TASK GOAL: Among the records below, which lines contain the string "screenshot"? Report them.

PROVIDED RECORDS:
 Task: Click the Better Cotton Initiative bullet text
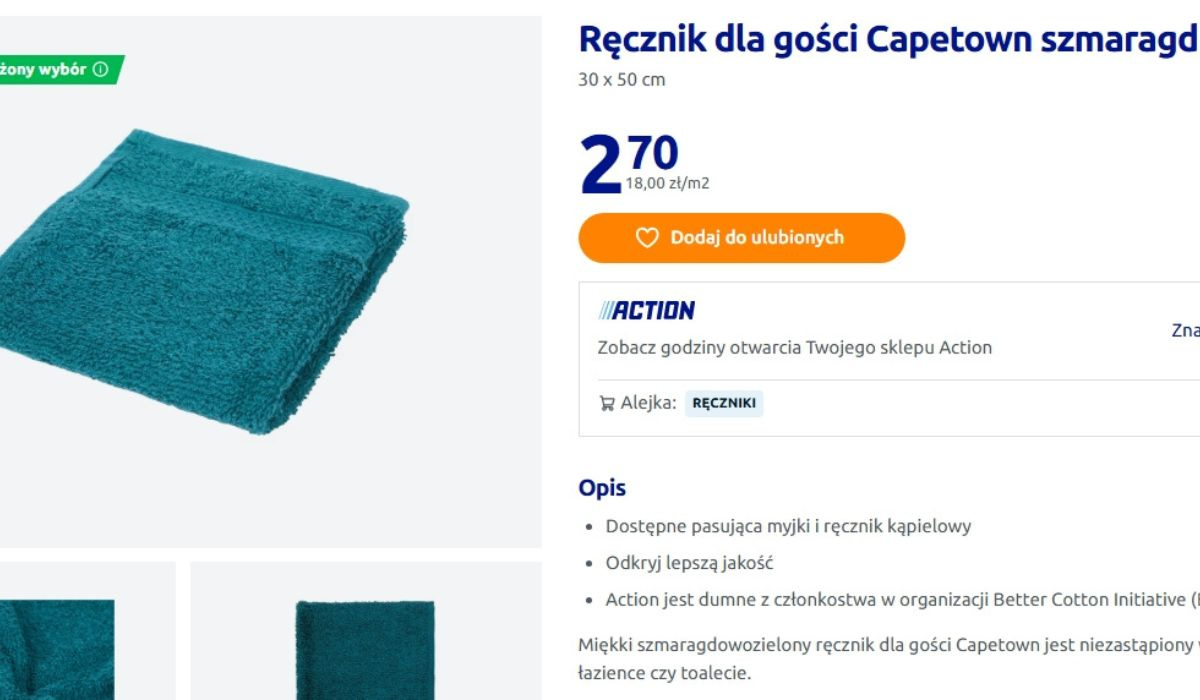coord(900,600)
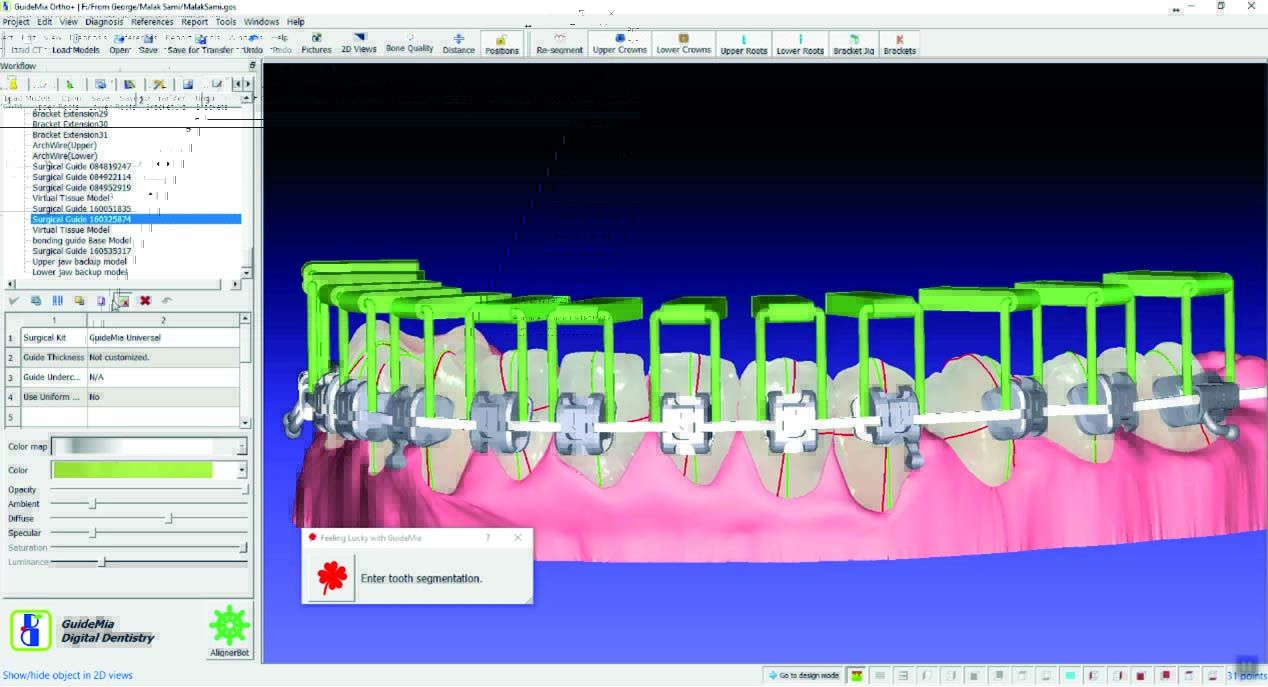Image resolution: width=1268 pixels, height=687 pixels.
Task: Select ArchWire(Upper) in the object list
Action: (x=65, y=145)
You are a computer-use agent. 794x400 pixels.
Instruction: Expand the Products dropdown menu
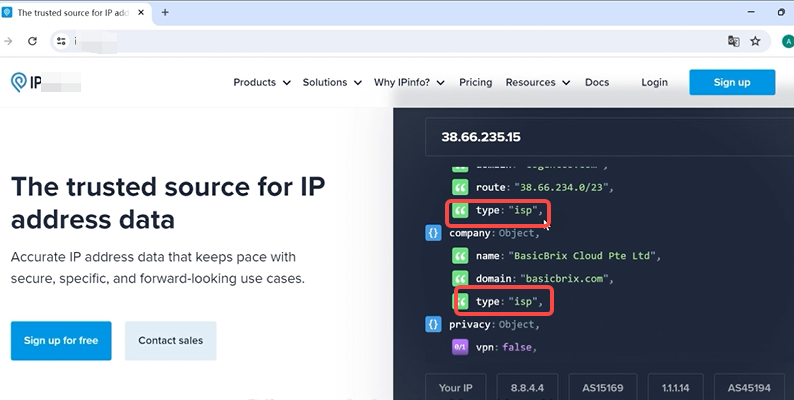(262, 82)
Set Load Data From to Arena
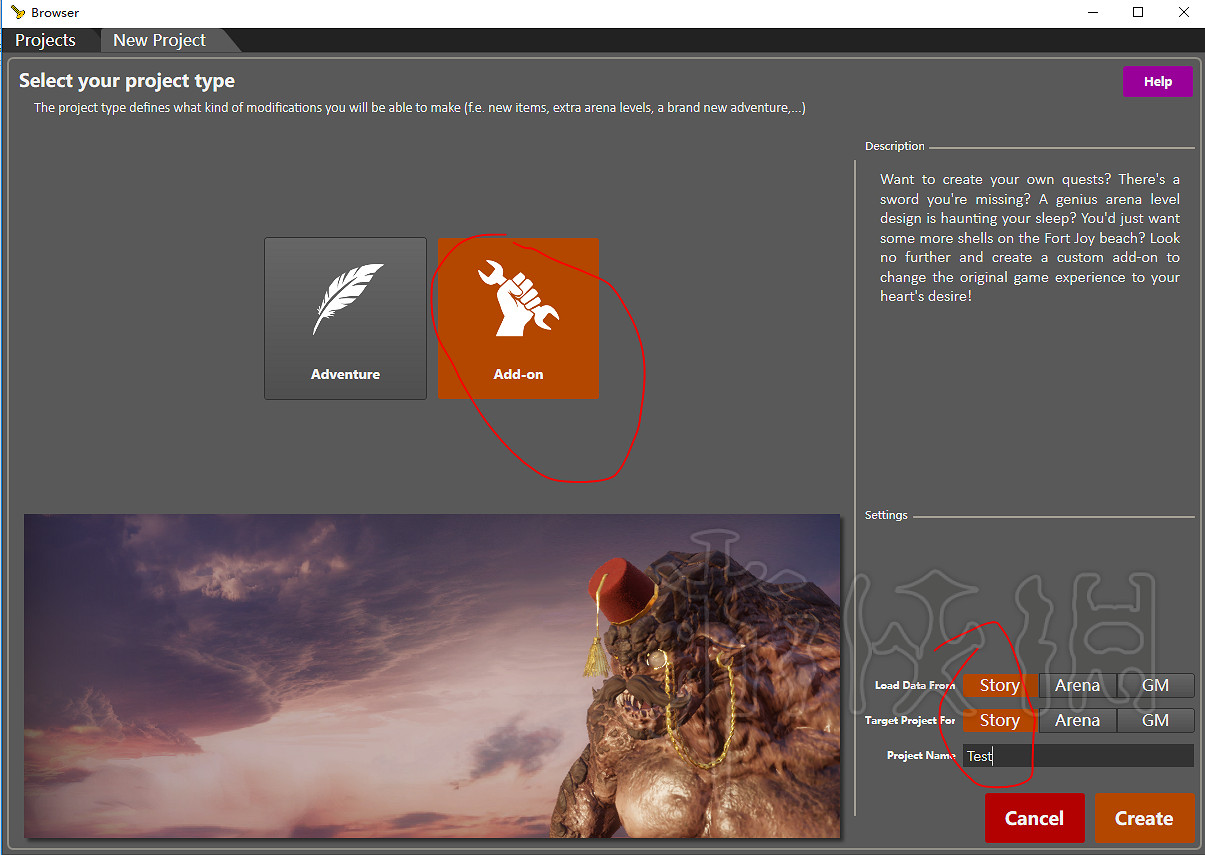Image resolution: width=1205 pixels, height=855 pixels. pos(1077,685)
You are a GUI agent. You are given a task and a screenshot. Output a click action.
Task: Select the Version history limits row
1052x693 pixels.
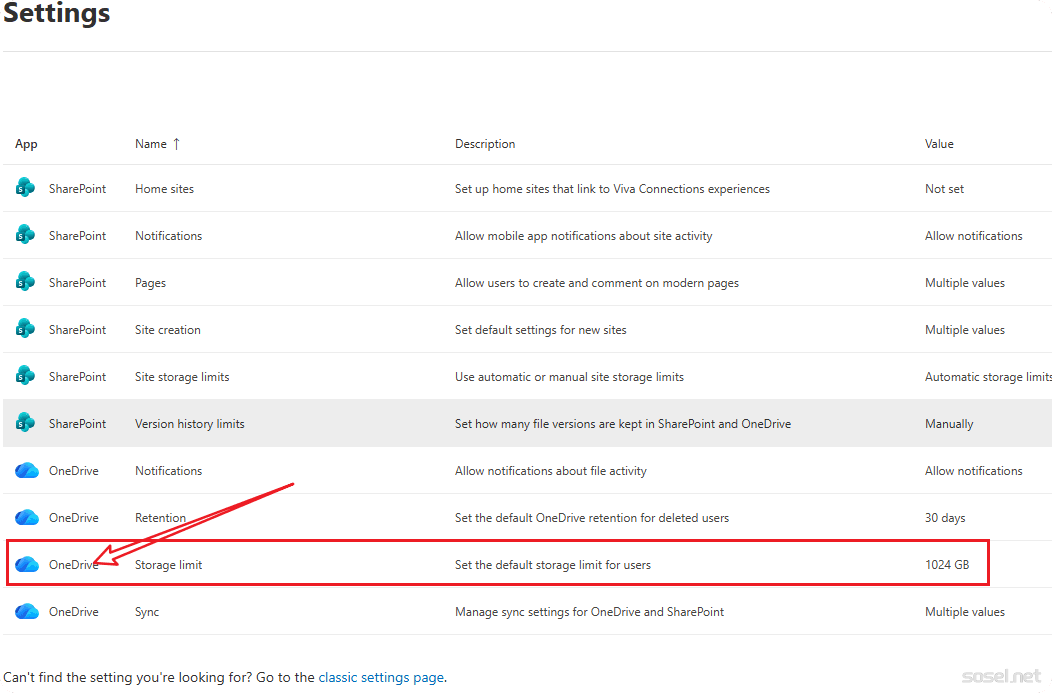click(x=190, y=424)
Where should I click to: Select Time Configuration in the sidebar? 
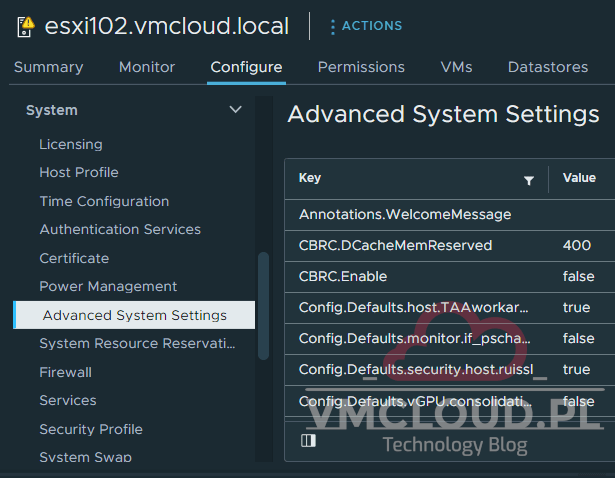[x=104, y=201]
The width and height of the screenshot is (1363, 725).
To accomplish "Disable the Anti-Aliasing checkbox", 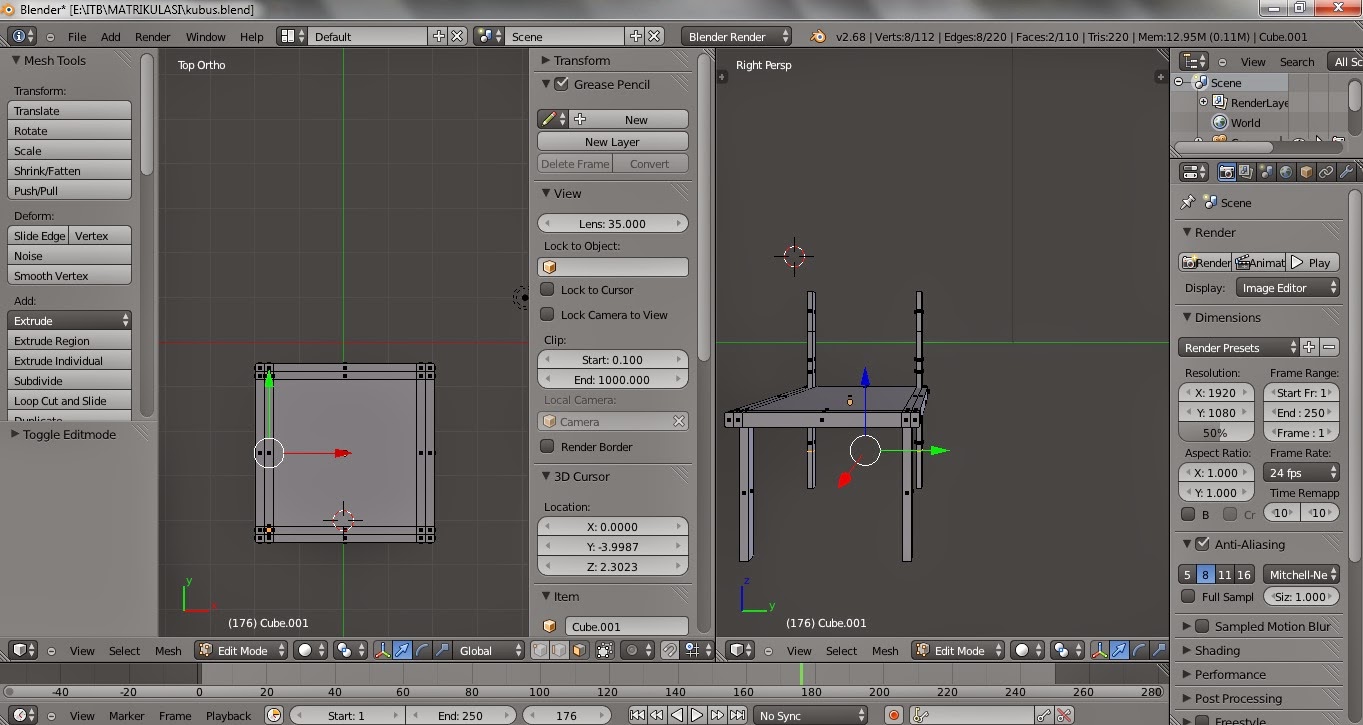I will point(1202,544).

RESPONSE TO THE EXERCISE:
You are a GUI agent. You are given a task and a screenshot. Output a click action.
The width and height of the screenshot is (1363, 725).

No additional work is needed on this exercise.